You worry about the exchange rate risk and consider two exit scenarios. In both cases, assume that the Australian Treasury will not default on its bonds. Also, when you collect multiple coupons during your holding period (as in scenario (a) below), assume that the coupons are not reinvested and that all coupons collected are kept in AUD until you sell the bonds. At the time of exit (bond sale), all payments obtained from the bonds during the holding period are exchanged into USD in one transaction at the exchange rate prevailing at the time of exit.

You consider two exit scenarios:

a) You will hold the bonds until maturity. What is the break-even exchange rate of AUD to USD (i.e., the maximum number of AUD per USD) on January 31, 2018 such that your total holding period return in USD on this investment is at least not negative? State the exchange rate as AUD per USD.

b) You will collect the July coupon and sell the bonds immediately thereafter on July 31, 2017. Assume that there will be no major interest rate shocks in the Australian market and that the YTM on the bonds will be the same on July 31, 2017 as it was on January 31, 2017. What is the exchange rate (i.e., the maximum number of AUD per USD) at the end of July 2017 such that your effective annualized return in USD on this investment is at least 2%? State the exchange rate as AUD per USD.

Problem 5

The Treasury issued a 2-year T-Note, a 3-year T-Note, and a 5-year T-Note on the same day. All these notes have a par value of \$100 and an annual coupon rate of 1.20%. Their prices on the day of the issue were \$99.4111, \$99.1232, and \$98.5602, respectively. As usual, the coupons are paid semiannually. You purchased a 3-year T-Note and a 5-year T-Note on the day they were issued.

a) What do the prices of the notes at issue tell you about the shape of the yield curve? (Use the YTMs of the T-notes as proxies for the respective spot rates)

b) Fast-forward two years (the notes you hold have just paid their fourth semiannual coupon).
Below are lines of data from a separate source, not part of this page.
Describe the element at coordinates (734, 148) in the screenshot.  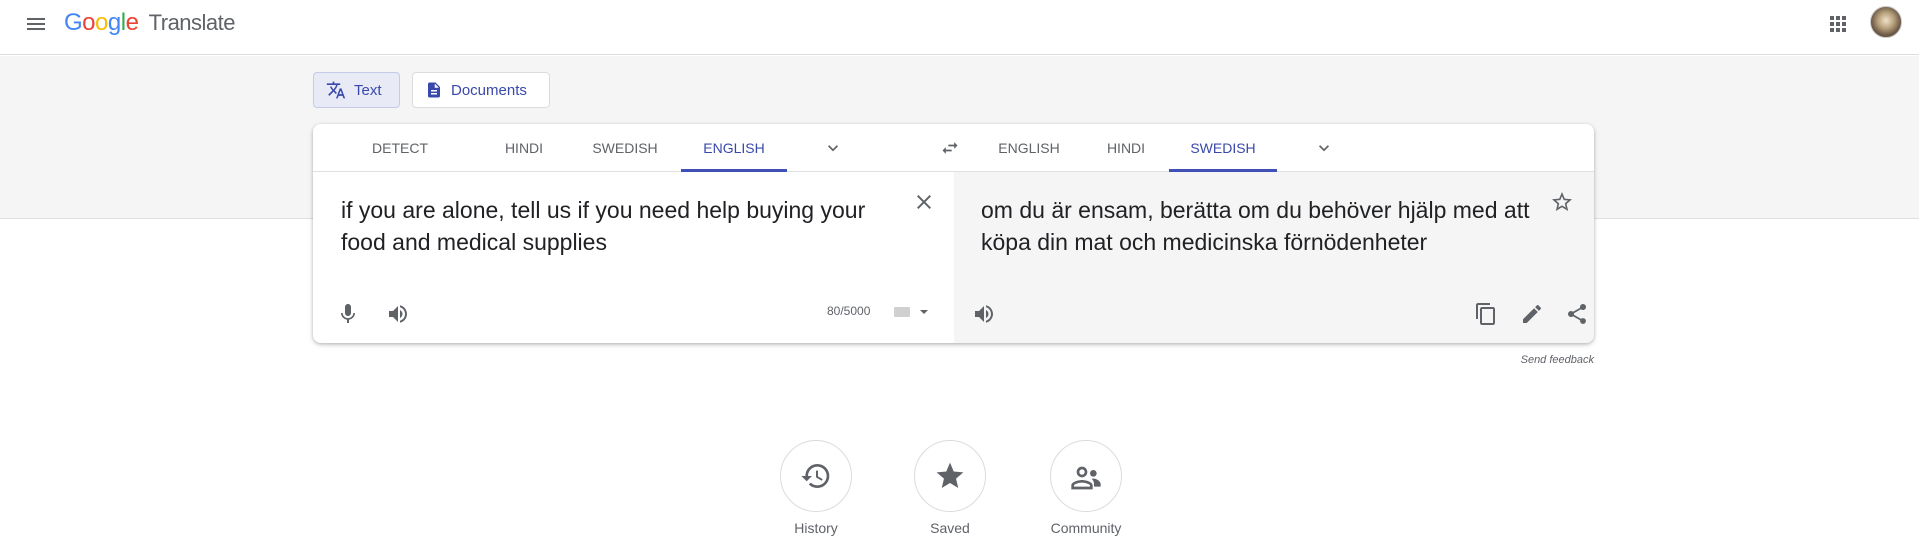
I see `source-lang-english: English` at that location.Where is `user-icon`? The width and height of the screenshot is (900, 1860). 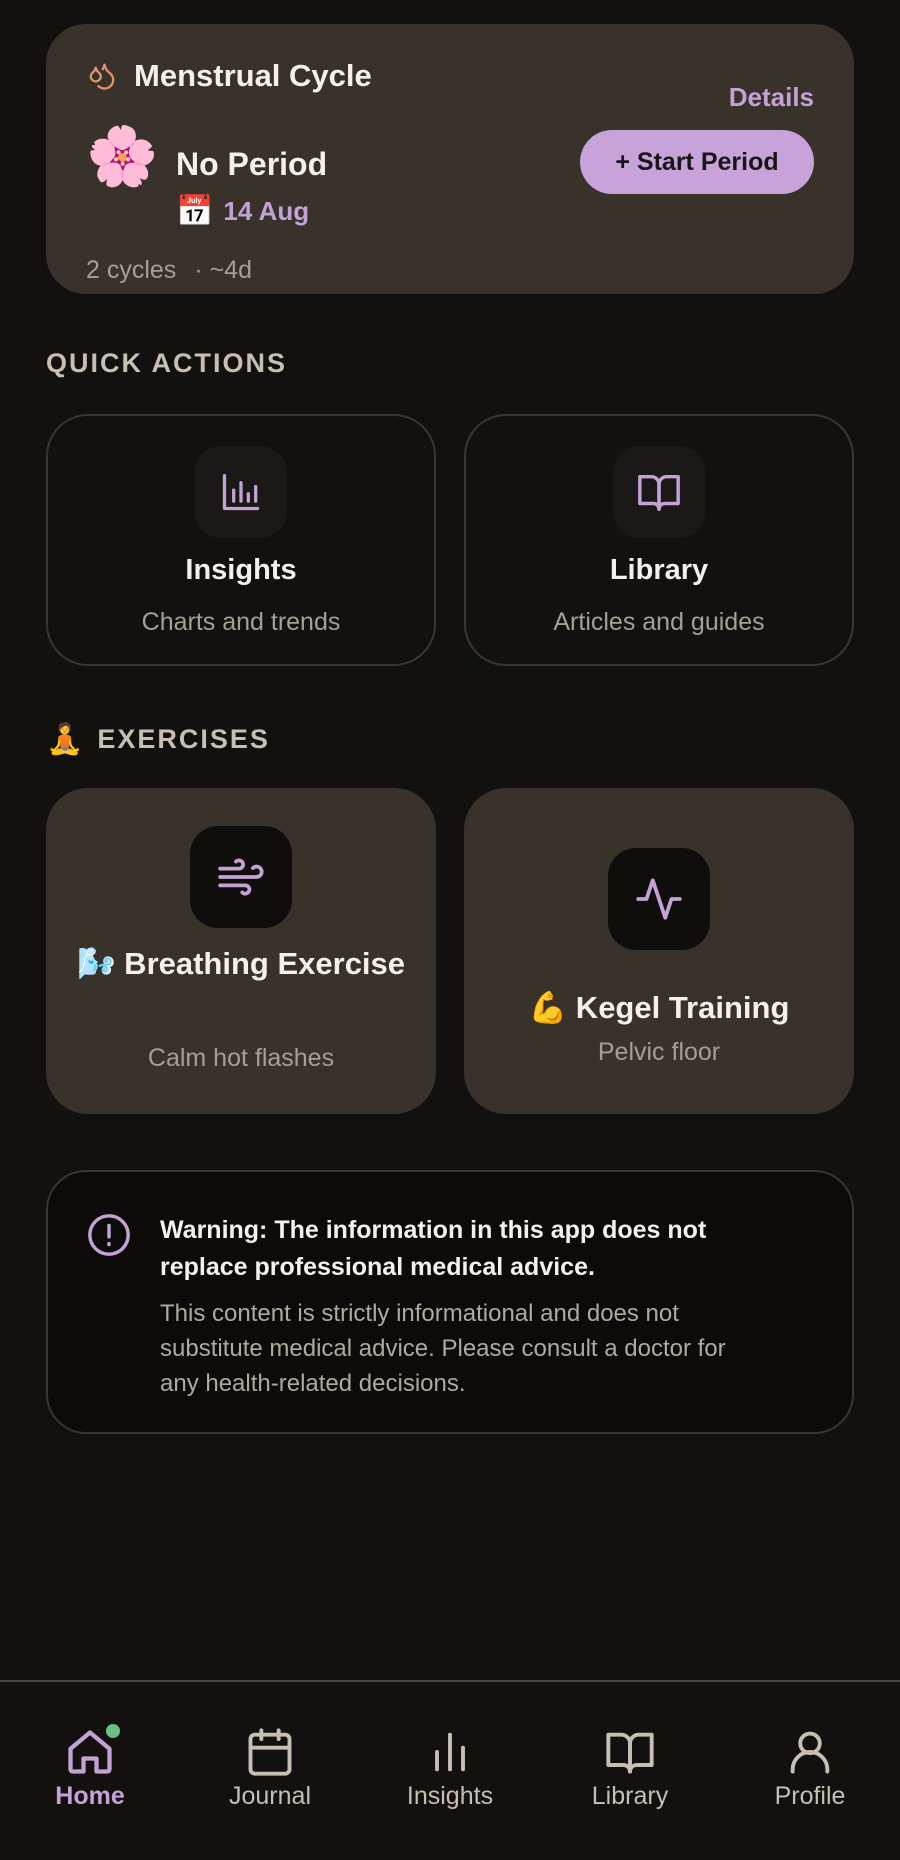
user-icon is located at coordinates (810, 1752).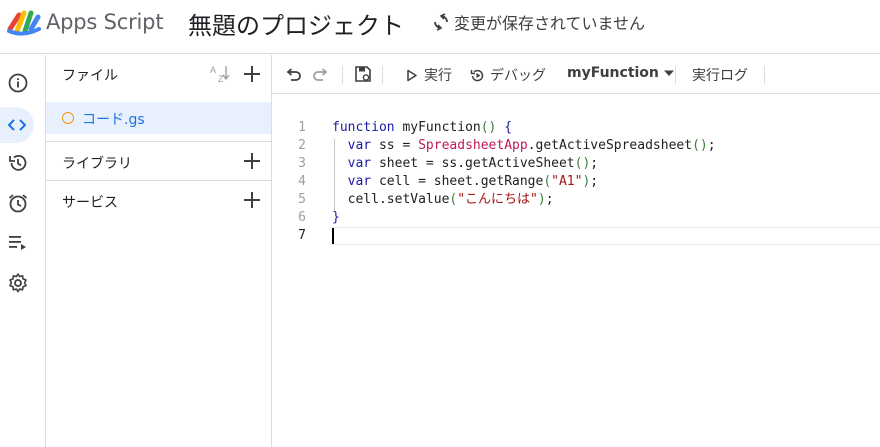 Image resolution: width=880 pixels, height=447 pixels. I want to click on function-select: myFunction, so click(621, 73).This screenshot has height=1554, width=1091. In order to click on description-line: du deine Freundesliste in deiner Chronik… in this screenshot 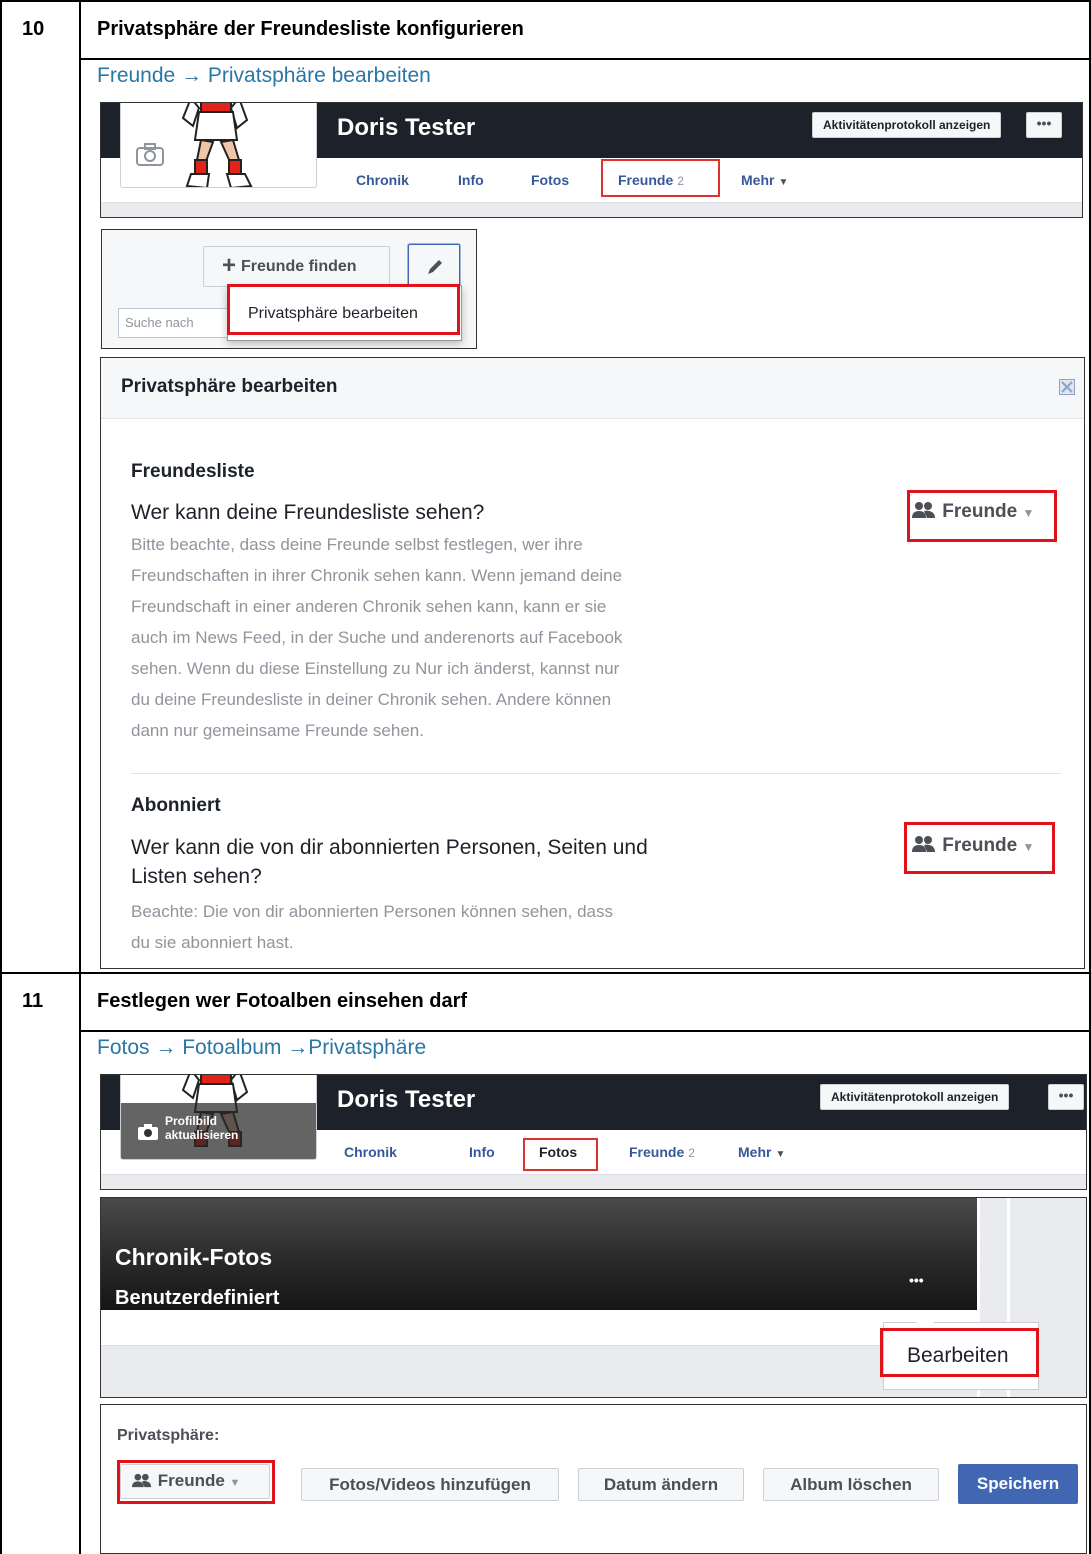, I will do `click(372, 700)`.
The yield curve has shifted up by 100 basis points across all the maturities of Treasuries. You decide to sell both the 3-year note and the 5-year note immediately after collecting their coupons. What are your effective annualized returns on the 3-year note and on the 5-year note?

c) Consider the YTMs from part (a) and now express them as an EAR (effective annualized return), which measures the expected annual return on investing in the notes. Compare these effective annualized returns at purchase and the actual effective annualized returns you earned in part (b) for the 3-year and 5-year notes. Explain why the gap between the expected and the realized return is so different between the 3-year and the 5-year notes, despite the fact that both bonds were affected by the shift in the yield curve of equal magnitude (100 bps).